Post by Simon Kenny » Fri Jan 02, 2009 4:33 pm

The Pale Blue Dot (Article 128)

The image with this article does not look much until you think about just what it is. It is famously called ‘The Pale Blue dot’ and is a photo of Earth (in the centre of the blue circle) set against the vastness of space taken by Voyager 1 from a record distance. Voyager 1, launched in Sept. 1977 — is a robotic space probe of the outer Solar System and beyond. On Valentine’s Day in 1990 NASA commanded the Voyager spacecraft to turn around and photograph the planets of our Solar System, having completed its primary mission. Voyager 1 was 4 billion miles from Earth and NASA says that Earth’s size is about 0.12 pixels in this image! Carl Sagan had pushed for Voyager 1 to take this series of pictures and the ‘sunbeam’ you see is due to the effect of sunlight on the camera’s optics.

. It inspired a book by Carl Sagan (1934 — 1996) who was an American astronomer and astrochemist and well known for writing popular science books. Some readers may remember him as co-writer and presenter of the highly acclaimed and very successful 1980 TV series called Cosmos.

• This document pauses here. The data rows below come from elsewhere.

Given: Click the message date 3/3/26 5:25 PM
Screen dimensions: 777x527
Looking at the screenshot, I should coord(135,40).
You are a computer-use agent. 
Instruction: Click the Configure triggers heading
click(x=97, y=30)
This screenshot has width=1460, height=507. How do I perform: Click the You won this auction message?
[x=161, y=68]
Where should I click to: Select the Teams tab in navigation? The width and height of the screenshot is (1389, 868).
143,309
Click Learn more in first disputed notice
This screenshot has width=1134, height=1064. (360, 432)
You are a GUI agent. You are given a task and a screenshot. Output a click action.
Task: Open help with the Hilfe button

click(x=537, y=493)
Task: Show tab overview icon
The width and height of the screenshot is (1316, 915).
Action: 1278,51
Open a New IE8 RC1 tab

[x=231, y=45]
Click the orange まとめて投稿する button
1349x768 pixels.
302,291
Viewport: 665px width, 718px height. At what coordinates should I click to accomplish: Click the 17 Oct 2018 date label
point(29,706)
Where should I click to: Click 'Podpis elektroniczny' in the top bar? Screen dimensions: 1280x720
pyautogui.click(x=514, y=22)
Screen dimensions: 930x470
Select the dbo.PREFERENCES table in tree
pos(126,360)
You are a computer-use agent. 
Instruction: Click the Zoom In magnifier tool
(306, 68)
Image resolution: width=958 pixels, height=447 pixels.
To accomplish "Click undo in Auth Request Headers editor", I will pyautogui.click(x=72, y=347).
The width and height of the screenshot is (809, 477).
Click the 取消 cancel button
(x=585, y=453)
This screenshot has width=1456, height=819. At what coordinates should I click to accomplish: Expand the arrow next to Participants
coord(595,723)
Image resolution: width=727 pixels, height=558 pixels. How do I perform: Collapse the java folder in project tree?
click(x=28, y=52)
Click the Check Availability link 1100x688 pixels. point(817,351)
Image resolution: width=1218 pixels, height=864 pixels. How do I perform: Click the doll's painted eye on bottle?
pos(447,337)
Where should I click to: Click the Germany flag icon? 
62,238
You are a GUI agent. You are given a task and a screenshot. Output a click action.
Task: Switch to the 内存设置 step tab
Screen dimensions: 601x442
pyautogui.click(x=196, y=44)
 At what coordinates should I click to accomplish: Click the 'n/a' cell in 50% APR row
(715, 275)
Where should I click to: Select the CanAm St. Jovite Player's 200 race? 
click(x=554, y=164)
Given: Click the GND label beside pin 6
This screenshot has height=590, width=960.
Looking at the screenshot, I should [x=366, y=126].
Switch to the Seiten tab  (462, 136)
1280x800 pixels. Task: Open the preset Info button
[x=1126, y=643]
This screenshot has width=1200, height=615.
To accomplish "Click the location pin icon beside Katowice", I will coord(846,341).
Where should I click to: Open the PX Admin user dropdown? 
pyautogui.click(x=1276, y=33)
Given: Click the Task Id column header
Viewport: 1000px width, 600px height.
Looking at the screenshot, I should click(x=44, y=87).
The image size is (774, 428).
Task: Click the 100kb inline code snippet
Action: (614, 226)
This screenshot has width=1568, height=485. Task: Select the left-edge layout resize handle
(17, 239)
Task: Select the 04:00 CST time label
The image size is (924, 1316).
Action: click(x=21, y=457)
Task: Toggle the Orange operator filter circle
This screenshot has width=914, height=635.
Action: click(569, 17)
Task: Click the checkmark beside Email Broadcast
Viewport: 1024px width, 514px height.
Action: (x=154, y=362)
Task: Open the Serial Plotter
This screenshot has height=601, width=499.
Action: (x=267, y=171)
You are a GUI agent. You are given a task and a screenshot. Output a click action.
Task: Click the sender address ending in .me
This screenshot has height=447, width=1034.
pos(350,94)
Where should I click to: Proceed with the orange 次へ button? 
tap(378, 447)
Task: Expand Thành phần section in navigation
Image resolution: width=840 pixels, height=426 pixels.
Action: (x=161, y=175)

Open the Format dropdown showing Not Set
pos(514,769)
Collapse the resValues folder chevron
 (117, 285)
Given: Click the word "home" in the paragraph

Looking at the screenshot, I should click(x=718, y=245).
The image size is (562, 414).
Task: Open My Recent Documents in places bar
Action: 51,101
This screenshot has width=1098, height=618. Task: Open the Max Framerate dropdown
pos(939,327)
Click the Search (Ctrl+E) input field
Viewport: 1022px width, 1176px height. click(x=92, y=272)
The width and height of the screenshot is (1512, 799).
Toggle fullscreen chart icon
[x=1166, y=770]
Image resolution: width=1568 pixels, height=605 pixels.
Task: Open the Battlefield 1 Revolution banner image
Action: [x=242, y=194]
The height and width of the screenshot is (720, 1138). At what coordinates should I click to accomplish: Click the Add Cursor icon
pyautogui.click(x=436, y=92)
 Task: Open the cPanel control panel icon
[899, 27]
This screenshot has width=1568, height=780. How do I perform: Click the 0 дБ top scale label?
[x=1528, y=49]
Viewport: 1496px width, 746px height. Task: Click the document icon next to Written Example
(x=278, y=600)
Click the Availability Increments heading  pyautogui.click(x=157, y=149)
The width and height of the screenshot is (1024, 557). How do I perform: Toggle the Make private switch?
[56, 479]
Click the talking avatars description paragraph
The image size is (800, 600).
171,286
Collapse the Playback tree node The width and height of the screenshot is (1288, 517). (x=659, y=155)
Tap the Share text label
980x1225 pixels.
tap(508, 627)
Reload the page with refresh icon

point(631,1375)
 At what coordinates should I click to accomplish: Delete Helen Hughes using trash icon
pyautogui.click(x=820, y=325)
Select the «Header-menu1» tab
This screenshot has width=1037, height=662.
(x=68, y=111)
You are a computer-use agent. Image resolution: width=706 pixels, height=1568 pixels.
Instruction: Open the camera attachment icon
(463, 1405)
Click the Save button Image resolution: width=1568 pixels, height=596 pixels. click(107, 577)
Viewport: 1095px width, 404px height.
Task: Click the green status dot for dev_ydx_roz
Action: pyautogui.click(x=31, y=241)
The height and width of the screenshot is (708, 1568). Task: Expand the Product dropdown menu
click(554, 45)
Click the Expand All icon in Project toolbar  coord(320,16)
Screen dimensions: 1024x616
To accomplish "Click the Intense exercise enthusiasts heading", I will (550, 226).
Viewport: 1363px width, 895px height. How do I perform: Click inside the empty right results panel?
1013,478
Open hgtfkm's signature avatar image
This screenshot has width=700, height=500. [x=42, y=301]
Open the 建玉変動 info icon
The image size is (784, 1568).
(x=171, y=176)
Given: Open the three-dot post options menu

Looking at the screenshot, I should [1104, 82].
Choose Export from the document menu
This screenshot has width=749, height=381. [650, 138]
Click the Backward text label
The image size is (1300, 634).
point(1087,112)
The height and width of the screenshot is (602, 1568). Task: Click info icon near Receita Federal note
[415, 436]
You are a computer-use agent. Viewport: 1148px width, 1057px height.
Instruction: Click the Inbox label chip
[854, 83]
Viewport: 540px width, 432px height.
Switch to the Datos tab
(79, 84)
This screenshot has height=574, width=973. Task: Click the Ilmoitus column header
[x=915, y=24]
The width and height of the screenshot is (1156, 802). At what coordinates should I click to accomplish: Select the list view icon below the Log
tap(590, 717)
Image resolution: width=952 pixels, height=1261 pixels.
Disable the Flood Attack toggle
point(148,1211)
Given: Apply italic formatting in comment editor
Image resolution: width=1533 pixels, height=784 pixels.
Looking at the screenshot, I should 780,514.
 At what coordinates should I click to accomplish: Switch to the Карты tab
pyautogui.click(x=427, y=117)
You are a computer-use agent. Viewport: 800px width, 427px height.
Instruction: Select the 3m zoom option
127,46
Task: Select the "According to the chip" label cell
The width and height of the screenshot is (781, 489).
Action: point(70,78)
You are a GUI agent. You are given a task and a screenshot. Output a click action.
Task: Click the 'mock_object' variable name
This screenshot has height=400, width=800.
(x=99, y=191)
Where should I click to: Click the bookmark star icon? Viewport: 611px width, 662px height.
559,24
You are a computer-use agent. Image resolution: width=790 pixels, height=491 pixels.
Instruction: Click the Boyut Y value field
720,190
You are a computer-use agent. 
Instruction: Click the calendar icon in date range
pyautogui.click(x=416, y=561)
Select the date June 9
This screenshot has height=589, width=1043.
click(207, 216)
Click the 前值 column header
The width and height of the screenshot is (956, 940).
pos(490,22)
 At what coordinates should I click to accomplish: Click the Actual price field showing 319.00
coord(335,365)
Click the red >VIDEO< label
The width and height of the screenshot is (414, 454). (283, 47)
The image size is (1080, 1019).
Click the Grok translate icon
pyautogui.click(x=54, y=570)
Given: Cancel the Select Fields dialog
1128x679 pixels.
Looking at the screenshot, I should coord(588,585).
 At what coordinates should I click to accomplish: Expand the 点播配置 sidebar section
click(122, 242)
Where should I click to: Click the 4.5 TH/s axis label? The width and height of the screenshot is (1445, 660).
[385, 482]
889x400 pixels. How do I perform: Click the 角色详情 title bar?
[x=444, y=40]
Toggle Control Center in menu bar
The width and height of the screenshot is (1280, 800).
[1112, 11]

Carl Sagan related his thoughts on the deeper meaning of this image as follows:

“Look again at that dot. That's here. That's home. That's us. On it everyone you love, everyone you know, everyone you ever heard of, every human being who ever was, lived out their lives. The aggregate of our joy and suffering, thousands of confident religions, ideologies, and economic doctrines, every hunter and forager, every hero and coward, every creator and destroyer of civilization, every king and peasant, every young couple in love, every mother and father, hopeful child, inventor and explorer, every teacher of morals, every corrupt politician, every "superstar," every "supreme leader," every saint and sinner in the history of our species lived there-on a mote of dust suspended in a sunbeam.

The Earth is a very small stage in a vast cosmic arena. Think of the rivers of blood spilled by all those generals and emperors so that, in glory and triumph, they could become the momentary masters of a fraction of a dot. Think of the endless cruelties visited by the inhabitants of one corner of this pixel on the scarcely distinguishable inhabitants of some other corner, how frequent their misunderstandings, how eager they are to kill one another, how fervent their hatreds.

Our posturings, our imagined self-importance, the delusion that we have some privileged position in the Universe, are challenged by this point of pale light. Our planet is a lonely speck in the great enveloping cosmic dark. In our obscurity, in all this vastness, there is no hint that help will come from elsewhere to save us from ourselves.

The Earth is the only world known so far to harbour life. There is nowhere else, at least in the near future, to which our species could migrate. Visit, yes. Settle, not yet. Like it or not, for the moment the Earth is where we make our stand.

It has been said that astronomy is a humbling and character-building experience. There is perhaps no better demonstration of the folly of human conceits than this distant image of our tiny world. To me, it underscores our responsibility to deal more kindly with one another, and to preserve and cherish the pale blue dot, the only home we've ever known.”

Al Gore’s 2006 documentary film ''An Inconvenient Truth'' featured the "Pale Blue Dot" photo at the end. Gore used it in his slide show to underline the need to stop global warming.